Кто-то мне вперёд сообщил, что на этом собрании будет и выступит Маяковский28. Заговорил он возбуждённо и очень эффектно, с выразительной расстановкой слов: «Константин Дмитриевич, Вы слушали приветствия от имени своих друзей, теперь послушайте приветствие Ваших врагов. Было время, мы все вторили „Качайтесь, качели“ и так далее, все мы жили этой усадебной поэзией, но её время кончилось, а теперь…» – и он стал читать отрывки из своих городских, урбанических стихов, если не изменяет память – «Шумики, шумы». «У вас, – говорил он, – была скука повторений – „Любите, любите, любите, любите, любите любовь“, а у нас…» – и он процитировал Хлебникова, кажется, «Любхо», с его уймой однокоренных словоновшеств. В ответ на его твёрдые выпады последовала отповедь председательствующего Брюсова: «Мы пришли, чтобы приветствовать Константина Дмитриевича, а не чтобы его судить». А Бальмонт тут же ответил примирительно стихами (которые он, между прочим, подарил потом в автографе Маяковскому) о том, что «мы оба в лазури», оба, так сказать, сыны поэзии. Когда говорил Маяковский, очень шикали. Среди яростно шикавших двое потом вошли в тесную свиту Маяковского. Я их лично знал и им наперекор вовсю аплодировал на их глазах29.

* * *

С Хлебниковым я познакомился в конце декабря тринадцатого года. Я решил, что необходимо встретиться и побеседовать. У меня перед ним было восхищение, не поддающееся никаким сравнениям.

Уже вышел второй альманах «Садок судей». В то время я нашёл у знакомых и чуть не зачитал уже редкостный первый «Садок»30 – я считал, что владельцам он ни к чему, но они потребовали его обратно, – пришлось вернуть. Первый «Садок судей» меня ошеломил, а когда я прочёл в рецензии Городецкого на второй «Садок», что в «Студии импрессионистов», в том же десятом году, были напечатаны стихи Хлебникова «Заклятие смехом», они меня впрямь потрясли31.

Хлебников снимал комнату где-то у чёрта на куличках именовавшихся чем-то вроде каменноостровских Песков. Я помню, как искал его жилище, помню, что был пронзительный и для москвича необыкновенно сырой холод, так что всё время приходилось держать платок у носа. У автора «Смехачей» телефона не оказалось, и я пришёл не предупредив. Его не было дома, я просил передать, что зайду завтра утром, и на следующий день, тридцатого декабря тринадцатого года, я с утра заявился к нему и принёс с собой для него специально заготовленное собрание выписок, сделанных мною в библиотеке Румянцевского музея, из разных сборников заклинаний – заумные и полузаумные. Часть была извлечена из сборника Сахарова – бесовские песни, заговоры и вдобавок детские считалки и присказки. Хлебников с пристальным вниманием стал немедленно всё это рассматривать и вскоре использовал эти выписки в поэме «Ночь в Галиции», где русалки «читают Сахарова»32.

Между тем вошёл Кручёных. Он принёс из типографии первые, только что отпечатанные экземпляры «Рява»33. Автор вручил мне один из них, надписав: «В. Хлебников Установившему родство с Солнцевыми девами и Лысой горой Роману О. Якобсону в знак будущих Сеч». Это относилось, объяснял он, и к словесным сечам будетлянским, и к кровавым боям ратным. Таково было его посвящение.

Я спешил поделиться с Хлебниковым своими скороспелыми размышлениями о слове как таковом и о звуке речи как таковом, то есть основе заумной поэзии. Откликом на эти беседы с ним, а вскоре и с Кручёных, был их совместный манифест «Буква как таковая»34.

На вопрос мой, поставленный напрямик, каких русских поэтов он любит, Хлебников отвечал: «Грибоедова и Алексея Толстого». Это очень понятно, если вспомнить такие стихи, как «Маркиза Дезес» и «Семеро». На вопрос о Тютчеве последовал хвалебный, но без горячности, отзыв.

▶ _Выдержка из данных_:
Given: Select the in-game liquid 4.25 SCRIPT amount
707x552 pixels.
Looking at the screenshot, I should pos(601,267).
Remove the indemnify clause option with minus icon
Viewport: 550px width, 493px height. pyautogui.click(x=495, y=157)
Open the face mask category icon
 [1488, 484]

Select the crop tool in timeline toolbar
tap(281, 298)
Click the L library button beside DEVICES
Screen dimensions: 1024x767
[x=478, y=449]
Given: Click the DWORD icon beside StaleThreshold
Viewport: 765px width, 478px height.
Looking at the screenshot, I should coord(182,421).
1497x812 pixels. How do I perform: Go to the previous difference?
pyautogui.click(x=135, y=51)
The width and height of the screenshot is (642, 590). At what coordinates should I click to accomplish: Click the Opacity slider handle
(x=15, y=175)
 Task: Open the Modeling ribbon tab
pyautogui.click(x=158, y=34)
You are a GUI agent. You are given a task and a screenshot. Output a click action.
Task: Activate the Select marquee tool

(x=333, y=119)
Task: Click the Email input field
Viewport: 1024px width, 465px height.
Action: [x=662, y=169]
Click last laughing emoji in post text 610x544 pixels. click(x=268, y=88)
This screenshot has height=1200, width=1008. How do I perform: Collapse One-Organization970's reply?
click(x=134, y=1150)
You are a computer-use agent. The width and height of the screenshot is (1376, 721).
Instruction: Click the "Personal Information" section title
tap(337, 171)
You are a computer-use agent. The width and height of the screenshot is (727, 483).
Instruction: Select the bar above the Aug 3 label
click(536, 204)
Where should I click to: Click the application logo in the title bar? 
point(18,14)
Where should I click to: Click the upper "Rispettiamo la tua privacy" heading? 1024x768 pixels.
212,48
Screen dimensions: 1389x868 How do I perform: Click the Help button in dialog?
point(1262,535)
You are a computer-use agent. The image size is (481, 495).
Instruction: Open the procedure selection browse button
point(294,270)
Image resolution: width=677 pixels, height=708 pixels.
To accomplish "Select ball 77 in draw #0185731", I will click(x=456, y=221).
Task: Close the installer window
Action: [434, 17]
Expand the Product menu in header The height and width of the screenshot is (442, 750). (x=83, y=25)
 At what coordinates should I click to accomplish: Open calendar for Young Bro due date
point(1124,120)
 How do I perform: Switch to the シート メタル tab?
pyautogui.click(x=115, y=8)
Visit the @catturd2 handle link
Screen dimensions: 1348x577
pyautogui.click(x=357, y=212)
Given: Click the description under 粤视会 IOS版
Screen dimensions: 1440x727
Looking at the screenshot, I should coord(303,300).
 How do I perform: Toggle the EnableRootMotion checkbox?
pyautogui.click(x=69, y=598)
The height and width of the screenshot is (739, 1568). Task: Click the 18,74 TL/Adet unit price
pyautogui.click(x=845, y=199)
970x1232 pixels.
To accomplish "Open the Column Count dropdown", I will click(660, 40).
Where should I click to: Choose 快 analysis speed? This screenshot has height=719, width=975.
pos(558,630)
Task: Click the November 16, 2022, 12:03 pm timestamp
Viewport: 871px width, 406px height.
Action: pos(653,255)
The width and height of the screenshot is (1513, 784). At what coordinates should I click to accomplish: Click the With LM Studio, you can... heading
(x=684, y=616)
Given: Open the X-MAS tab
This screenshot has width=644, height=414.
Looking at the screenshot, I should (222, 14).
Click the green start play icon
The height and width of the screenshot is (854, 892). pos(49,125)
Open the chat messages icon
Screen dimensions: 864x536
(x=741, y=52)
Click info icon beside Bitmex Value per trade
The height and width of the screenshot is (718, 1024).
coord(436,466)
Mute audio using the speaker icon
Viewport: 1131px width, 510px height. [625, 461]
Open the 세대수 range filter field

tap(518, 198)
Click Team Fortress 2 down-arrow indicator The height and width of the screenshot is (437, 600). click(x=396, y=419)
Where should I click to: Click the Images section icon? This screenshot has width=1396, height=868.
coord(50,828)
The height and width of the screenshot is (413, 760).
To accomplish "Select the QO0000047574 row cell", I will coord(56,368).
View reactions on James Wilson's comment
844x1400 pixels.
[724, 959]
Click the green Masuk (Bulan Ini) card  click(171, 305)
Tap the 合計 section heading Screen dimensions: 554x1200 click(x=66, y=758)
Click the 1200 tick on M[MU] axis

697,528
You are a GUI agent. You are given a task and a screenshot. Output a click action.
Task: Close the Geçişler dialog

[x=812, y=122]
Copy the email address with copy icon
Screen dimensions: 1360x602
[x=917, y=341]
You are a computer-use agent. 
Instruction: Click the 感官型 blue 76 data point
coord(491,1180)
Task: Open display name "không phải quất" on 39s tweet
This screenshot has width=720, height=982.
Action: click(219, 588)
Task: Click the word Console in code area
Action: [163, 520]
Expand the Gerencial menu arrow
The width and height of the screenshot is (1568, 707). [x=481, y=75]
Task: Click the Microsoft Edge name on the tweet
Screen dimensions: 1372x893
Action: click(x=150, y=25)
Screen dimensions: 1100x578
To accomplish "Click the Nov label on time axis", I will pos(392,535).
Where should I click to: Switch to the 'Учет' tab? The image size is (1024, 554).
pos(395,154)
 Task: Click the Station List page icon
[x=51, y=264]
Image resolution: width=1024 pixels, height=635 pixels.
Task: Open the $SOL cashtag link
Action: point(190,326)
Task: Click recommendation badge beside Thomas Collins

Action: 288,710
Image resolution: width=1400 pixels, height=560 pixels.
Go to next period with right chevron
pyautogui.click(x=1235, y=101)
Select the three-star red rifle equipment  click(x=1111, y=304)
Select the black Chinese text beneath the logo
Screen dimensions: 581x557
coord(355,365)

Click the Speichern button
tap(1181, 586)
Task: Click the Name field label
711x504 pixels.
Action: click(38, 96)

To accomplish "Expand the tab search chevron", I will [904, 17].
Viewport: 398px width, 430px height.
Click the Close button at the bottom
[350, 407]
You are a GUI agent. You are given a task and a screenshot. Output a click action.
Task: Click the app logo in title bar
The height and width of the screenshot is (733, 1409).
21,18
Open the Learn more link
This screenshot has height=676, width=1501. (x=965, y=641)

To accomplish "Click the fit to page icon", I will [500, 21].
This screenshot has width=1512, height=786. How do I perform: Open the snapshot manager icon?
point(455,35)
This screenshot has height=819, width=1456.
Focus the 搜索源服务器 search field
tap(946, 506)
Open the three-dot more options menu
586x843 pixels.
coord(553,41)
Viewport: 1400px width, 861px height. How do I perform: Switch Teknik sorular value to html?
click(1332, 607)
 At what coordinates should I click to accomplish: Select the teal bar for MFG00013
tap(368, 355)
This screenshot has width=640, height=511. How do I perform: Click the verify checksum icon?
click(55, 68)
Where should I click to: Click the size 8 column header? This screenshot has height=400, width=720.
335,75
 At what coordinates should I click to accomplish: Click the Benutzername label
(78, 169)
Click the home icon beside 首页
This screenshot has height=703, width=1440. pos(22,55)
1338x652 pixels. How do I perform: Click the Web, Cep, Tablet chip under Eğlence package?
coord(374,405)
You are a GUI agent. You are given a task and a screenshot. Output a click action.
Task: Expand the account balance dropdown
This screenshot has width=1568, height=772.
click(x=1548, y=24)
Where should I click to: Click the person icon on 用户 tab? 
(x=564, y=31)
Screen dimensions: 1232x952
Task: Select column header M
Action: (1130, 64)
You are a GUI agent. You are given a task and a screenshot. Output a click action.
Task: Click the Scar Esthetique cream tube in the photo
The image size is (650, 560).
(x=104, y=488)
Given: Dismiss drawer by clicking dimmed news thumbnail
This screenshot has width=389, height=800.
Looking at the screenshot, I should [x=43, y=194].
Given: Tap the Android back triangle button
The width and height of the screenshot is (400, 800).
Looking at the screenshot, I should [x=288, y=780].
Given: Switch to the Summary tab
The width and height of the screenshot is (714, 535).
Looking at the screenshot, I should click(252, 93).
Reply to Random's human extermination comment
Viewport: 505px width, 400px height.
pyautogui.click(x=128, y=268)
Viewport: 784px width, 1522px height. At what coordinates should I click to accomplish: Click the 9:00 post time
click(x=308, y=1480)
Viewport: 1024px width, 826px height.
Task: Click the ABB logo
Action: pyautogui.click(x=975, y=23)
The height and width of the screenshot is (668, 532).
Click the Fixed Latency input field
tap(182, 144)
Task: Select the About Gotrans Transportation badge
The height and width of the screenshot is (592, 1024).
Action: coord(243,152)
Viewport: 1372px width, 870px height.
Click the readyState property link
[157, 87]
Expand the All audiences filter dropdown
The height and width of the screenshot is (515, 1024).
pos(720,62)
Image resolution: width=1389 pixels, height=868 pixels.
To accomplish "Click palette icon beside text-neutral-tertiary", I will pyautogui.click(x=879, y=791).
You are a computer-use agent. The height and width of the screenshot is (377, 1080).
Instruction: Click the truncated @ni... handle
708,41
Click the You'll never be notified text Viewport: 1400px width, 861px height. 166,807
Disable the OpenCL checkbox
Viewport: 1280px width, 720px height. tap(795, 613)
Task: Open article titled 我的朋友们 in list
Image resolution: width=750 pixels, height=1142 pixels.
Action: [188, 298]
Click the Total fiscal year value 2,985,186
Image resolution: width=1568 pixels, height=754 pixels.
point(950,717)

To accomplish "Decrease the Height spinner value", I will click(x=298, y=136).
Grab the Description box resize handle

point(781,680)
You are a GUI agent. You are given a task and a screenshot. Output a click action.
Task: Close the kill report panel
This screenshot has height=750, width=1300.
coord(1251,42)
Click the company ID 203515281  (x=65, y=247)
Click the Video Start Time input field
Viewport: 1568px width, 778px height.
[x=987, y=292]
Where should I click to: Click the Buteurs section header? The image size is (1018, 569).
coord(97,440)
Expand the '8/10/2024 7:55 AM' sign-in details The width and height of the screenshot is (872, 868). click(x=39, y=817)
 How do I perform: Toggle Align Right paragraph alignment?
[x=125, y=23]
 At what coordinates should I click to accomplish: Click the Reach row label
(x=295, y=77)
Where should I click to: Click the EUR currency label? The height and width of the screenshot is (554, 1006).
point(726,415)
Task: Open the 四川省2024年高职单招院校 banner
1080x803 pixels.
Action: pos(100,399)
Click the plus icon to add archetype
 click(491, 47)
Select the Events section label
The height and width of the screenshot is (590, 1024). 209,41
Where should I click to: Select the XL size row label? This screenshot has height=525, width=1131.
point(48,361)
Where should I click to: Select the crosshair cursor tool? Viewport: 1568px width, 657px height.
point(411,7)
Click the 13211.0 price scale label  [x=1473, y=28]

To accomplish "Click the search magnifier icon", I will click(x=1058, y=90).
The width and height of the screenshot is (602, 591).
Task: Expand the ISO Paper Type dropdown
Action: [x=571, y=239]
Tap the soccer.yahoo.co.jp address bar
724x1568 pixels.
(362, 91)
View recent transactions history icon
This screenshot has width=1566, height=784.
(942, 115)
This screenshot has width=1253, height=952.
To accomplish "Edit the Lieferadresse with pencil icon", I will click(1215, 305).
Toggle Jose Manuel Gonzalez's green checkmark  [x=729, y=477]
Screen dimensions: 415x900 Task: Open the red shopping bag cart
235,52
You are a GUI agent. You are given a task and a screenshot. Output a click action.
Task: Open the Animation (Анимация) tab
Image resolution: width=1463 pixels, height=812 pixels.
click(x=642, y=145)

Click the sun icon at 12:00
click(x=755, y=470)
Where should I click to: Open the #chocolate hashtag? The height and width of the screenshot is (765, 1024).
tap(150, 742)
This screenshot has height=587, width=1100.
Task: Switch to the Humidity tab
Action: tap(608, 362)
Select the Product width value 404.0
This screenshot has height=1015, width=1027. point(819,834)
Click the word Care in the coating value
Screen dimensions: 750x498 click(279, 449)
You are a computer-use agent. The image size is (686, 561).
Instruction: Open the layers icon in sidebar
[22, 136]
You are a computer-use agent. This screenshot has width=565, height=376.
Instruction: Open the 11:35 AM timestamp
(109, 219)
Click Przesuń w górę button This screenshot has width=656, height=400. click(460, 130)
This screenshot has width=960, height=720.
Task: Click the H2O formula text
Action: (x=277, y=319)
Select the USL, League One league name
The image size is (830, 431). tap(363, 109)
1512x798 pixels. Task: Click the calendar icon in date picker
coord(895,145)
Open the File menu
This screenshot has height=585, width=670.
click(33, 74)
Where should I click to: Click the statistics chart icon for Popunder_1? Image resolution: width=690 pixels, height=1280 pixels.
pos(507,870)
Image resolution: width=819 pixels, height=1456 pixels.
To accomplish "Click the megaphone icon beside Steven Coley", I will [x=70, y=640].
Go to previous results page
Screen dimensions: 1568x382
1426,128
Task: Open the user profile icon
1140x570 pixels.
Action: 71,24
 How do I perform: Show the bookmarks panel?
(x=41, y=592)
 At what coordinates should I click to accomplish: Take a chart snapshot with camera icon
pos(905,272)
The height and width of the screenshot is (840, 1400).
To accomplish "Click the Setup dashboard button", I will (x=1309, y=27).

▶ _Задание_:
Ответьте на вопросы по отрывку о встречах с Маяковским и Хлебниковым:
(a) Кто председательствовал на собрании, где выступил Маяковский?
(b) В какой день автор отрывка с утра пришёл к Хлебникову?
(c) Каких русских поэтов Хлебников назвал любимыми?

▶ _Ответ_:
(a) Брюсов.
(b) Тридцатого декабря тринадцатого года.
(c) Грибоедова и Алексея Толстого.